Der Anlass für die Schlacht 1389 war eine Fehde zwischen der Freien Reichsstadt Frankfurt und einer Reihe von Adeligen im Umland. Im Kampf um die Vormachtstellung in der Region schickte im Mai 1389 die Freie Reichsstadt Frankfurt ein Bürgeraufgebot aus Zünften mit Soldaten, rund 2000 Mann, nach Kronberg. Die Kronberger riefen in ihrer Not die ritterlichen Verbündeten zur Hilfe. Den Kronberger Rittern gelang es mit Ruprecht von der Pfalz und seinen 200 Reitern die zahlmäßig überlegenen Frankfurter auf dem „Streitplacken“ vernichtend zu schlagen. Die Frankfurter hatten fast 100 Tote und viele Verletzte zu beklagen. Außerdem wurden 620 Frankfurter auf verschiedenen Burgen gefangengesetzt. Die Schlacht zwischen den Frankfurtern und den Kronbergern mit ihren ritterlichen Bündnispartnern erlangte Berühmtheit, weil die Freie Reichsstadt Frankfurt trotz großer zahlenmäßiger Überlegenheit am 14. Mai 1389 die größte militärische Niederlage ihrer Geschichte erlitt.

Am Ort dieses historischen Ereignisses hat das Künstlerpaar eine Installation mit 26 Bäumen aus den vier heimischen Baumsorten Esskastanie, Vogelkirsche, Feldahorn und Hainbuche realisiert.
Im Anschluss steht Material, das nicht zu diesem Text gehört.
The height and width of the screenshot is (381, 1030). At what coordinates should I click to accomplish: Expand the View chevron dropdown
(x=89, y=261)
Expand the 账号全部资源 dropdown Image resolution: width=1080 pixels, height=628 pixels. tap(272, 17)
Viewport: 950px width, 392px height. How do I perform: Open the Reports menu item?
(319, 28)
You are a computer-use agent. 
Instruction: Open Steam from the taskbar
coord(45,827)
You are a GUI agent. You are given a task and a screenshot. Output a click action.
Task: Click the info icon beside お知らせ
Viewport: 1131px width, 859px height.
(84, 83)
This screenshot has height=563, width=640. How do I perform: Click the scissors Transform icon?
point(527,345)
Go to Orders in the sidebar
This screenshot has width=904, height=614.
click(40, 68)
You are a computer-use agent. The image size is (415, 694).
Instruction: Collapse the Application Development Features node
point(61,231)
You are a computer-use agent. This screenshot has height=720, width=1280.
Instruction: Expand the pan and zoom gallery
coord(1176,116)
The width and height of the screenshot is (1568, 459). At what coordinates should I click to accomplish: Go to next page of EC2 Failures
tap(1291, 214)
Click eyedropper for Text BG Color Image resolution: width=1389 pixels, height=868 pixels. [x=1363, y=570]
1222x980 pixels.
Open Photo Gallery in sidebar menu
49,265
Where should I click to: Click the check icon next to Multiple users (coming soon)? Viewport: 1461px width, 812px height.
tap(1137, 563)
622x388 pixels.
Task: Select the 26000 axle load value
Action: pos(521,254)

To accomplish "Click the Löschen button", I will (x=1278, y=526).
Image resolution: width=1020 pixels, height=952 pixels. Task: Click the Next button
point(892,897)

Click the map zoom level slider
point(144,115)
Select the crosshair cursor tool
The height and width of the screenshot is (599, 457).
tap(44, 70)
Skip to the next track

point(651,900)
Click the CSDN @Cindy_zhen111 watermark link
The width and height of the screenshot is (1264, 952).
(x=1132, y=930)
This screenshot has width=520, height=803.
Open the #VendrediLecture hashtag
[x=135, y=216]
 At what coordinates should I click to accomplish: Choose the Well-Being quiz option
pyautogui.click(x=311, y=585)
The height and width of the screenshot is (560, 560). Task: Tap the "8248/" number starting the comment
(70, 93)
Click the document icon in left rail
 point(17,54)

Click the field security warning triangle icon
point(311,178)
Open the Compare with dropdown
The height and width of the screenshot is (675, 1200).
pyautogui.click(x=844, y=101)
Die Bäume wurden in maximal möglicher Schieflage gepflanzt. Durch unterschiedlich gestaltete, weiß lackierte Stahlstützen, die als Zwingen fungieren, werden sie dauerhaft in der Schräge gehalten. Die leer gelassene Mitte des Flurstücks wirkt wie der Ursprung eines rätselhaften Ereignisses und die Bäume scheinen wie von diesem niedergedrückt oder umgestürzt. Mit ihren Kronen streben alle 26 Bäume nach außen, als würden sie von einer unsichtbaren Kraft auseinandergezogen. Die Achse in der Mitte des „Schiefen Waldes“ gibt den Blick frei auf die ehemaligen Kontrahenten: Auf Frankfurt mit seiner Skyline auf der einen Seite und die Kronberger Burg auf der anderen Seite. Das historische Ereignis und seinen Konflikt wurde mit dem „Schiefen Wald“ in ein irritierendes Landschaftsbild übersetzt, um die Komplexität des Themas greifbar zu machen. Der Begriff des Denkmals oder Gedächtnisortes wird auf ein lebendiges Kunstwerk übertragen, das sich im Laufe der Zeit sich noch verändern wird: Die Bäume wachsen und werden sich entsprechend ihres natürlichen Strebens zum Licht nach oben entwickeln. Auf ihre Zwangslage reagierend werden die 26 Bäume mit ihrer Deformation zu einem lebendigen, irritierenden Bild der Überwindung, des Entfaltens und der Veränderung. Sie fungieren als Gedächtnis an Konflikt, Schmerz und Vergangenheit. Im Prozess des Wachsens und des Befreiens symbolisieren die Bäume zugleich Überwindung und Veränderung.

 

Heike Mutter, geboren 1969 in München, studierte von 1995 bis 2001 Medienkunst an der Hochschule für Gestaltung Karlsruhe bei Professor Marcel Odenbach und an der Kunsthochschule für Medien Köln bei Professsor Jürgen Klauke. Seit 2007 ist Heike Mutter Professorin für Medienkunst an der Hochschule der Bildenden Künste Hamburg. Ulrich Genth, geboren 1971 in Tübingen, studierte von 1994 bis 1999 Objektkunst an der Kunstakademie Münster, er war Meisterschüler bei Professor Reiner Ruthenbeck. Ulrich Genth war Gastprofessor an der Hochschule für Bildende Künste Hamburg. Seit 2003 arbeiten Heike Mutter und Ulrich Genth als Künstlerduo zusammen. Mit kontextbezogenen Werken und präzisen Interventionen, die den jeweiligen Orten neue Bedeutungsebenen hinzufügen, sind Mutter und Genth sowohl im öffentlichen wie auch musealen Raum vertreten. Sie erhielten einzeln sowie als Künstlerduo mehrere Stipendien und Preise, darunter den 1. Preis im Wettbewerb für eine Großskulptur auf der Heinrich-Hildebrandt-Höhe in Duisburg im Rahmen der Ruhr 2010. Die Realisierung dieser begehbaren Skulptur „Tiger and Turtle – Magic Mountain“ ist zu einem Wahrzeichen der Stadt Duisburg geworden. 2014 wurde das Künstlerduo mit dem Marta-Preis der Wemhöner Stiftung ausgezeichnet. Heike Mutter und Ulrich Genth leben und arbeiten in Duisburg und Hamburg.